Dietary supplement manufacturers and marketers should include a daily serving of at least 150 µg iodine in all multivitamin/mineral supplements intended for pregnant and lactating women in the United States.

Any safe and suitable iodine-containing dietary ingredient may be used as the source of iodine in such products when used in accordance with current Good Manufacturing Practice regulations for dietary supplements that ensure that the product consistently meets label claim.

Figure 2. Council on Responsible Nutrition recommended guidelines for iodine quantity in multivitamin/mineral supplements for pregnancy and lactation.

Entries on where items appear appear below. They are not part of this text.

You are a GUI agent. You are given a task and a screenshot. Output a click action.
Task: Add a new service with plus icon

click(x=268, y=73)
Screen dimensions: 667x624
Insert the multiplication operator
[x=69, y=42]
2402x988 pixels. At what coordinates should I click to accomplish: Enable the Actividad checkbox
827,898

Ensuring sufficient iodine intake in pregnant and lactating women is an important public health goal in the United States. To accomplish this goal in the absence of valid clinical tests for individual iodine status, all clinicians should adhere to current clinical guidelines and recommendations from authoritative medical organizations. Clinicians should advise pregnant and lactating women to take a dietary supplement containing a daily dose of 150 µg iodine. These efforts are supported by dietary supplement industry guidelines aimed at ensuring that dietary supplements intended for pregnancy and lactation contain sufficient iodine. Healthcare providers can further support public health efforts to ensure adequate iodine intake in pregnancy and lactation by insisting that any dietary supplement or prescription prenatal product they recommend contains a daily serving of 150 µg iodine. 

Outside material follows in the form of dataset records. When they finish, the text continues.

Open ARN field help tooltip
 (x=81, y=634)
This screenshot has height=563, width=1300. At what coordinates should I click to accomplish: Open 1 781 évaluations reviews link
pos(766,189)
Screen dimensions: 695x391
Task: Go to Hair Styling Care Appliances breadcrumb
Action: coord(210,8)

The authors thank Alex Stagnaro-Green, MD, MHPE, and the American Thyroid Association for their iodine advocacy. Stagnaro-Green encouraged the Council for Responsible Nutrition to develop iodine guidelines as part of a collaborative public health effort to ensure that pregnant and lactating women supplement with iodine.
Editor's note: This article was updated 8/11/15.


About the Authors

Douglas "Duffy" MacKay, ND, is Senior Vice President, Scientific and Regulatory Affairs for the Council for Responsible Nutrition (CRN). MacKay oversees CRN’s science and regulatory affairs department to ensure that the association’s scientific, policy, and legislative positions are based on credible scientific rationale. His expertise combines practical knowledge of industry regulation and scientific product development with hands-on experience as a medical practitioner. He is a licensed naturopathic doctor who still sees patients on a part-time basis in an integrative medical practice. MacKay serves on the advisory board for the American Botanical Council and on the NSF International Joint Committee on Dietary Supplements. He is also chair of the Steering Committee for the Standardized Information on Dietary Ingredients (SIDI) Work Group. MacKay earned his degree in marine biology from the University of California, Santa Cruz, and his naturopathic degree from the National College of Natural Medicine in Portland, Oregon.

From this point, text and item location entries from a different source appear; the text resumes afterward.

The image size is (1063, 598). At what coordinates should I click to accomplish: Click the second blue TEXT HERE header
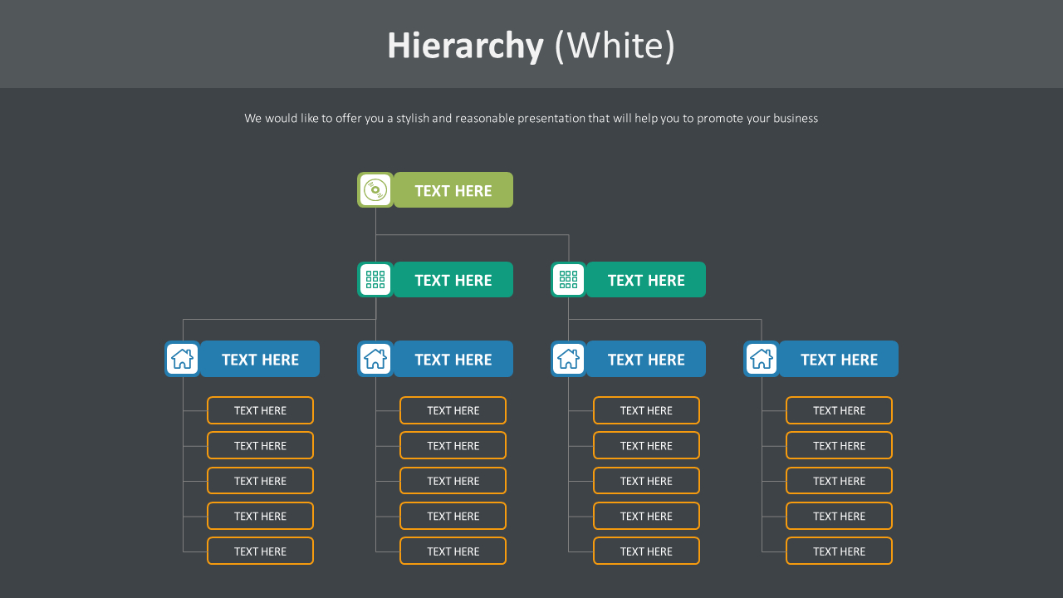coord(453,359)
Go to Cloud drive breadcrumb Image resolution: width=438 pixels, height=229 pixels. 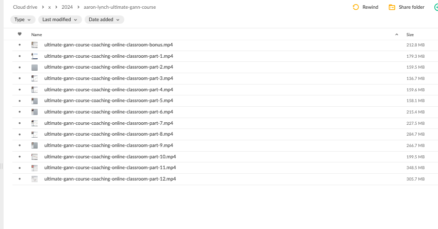point(25,7)
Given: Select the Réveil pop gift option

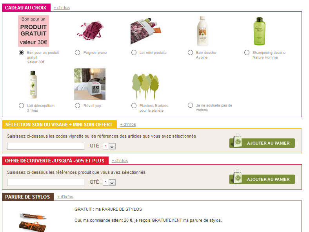Looking at the screenshot, I should 78,105.
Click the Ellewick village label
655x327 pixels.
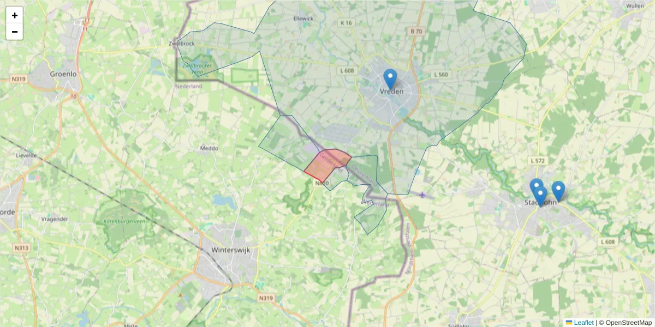pyautogui.click(x=303, y=18)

Andrea Wong, PhD, is vice president of scientific and regulatory affairs at the Council for Responsible Nutrition (CRN). Wong responds to emerging scientific and regulatory issues, as well as advocating for science-based nutrition. Her regulatory expertise includes a working knowledge of international health claims, preparation of technical submissions to international regulatory agencies, and designing regulatory strategies for marketing products in global jurisdictions. Prior to joining CRN, Wong worked as a senior scientific and regulatory consultant for Intertek Cantox, formerly Cantox Health and Sciences International, in Ontario, Canada. She has published in scientific journals, including Regulatory Toxicology and Pharmacology.

Haiuyen Nguyen, BS, is associate director of scientific and regulatory affairs at the Council for Responsible Nutrition, Washington, DC, a trade association for the dietary supplement industry. She is involved in developing the organization’s regulatory and scientific comments on dietary supplement‒related topics submitted to federal agencies including the US Food and Drug Administration and US Department of Health and Human Services. She received her bachelor’s degree in cellular and molecular biology and genetics from the University of Maryland, College Park.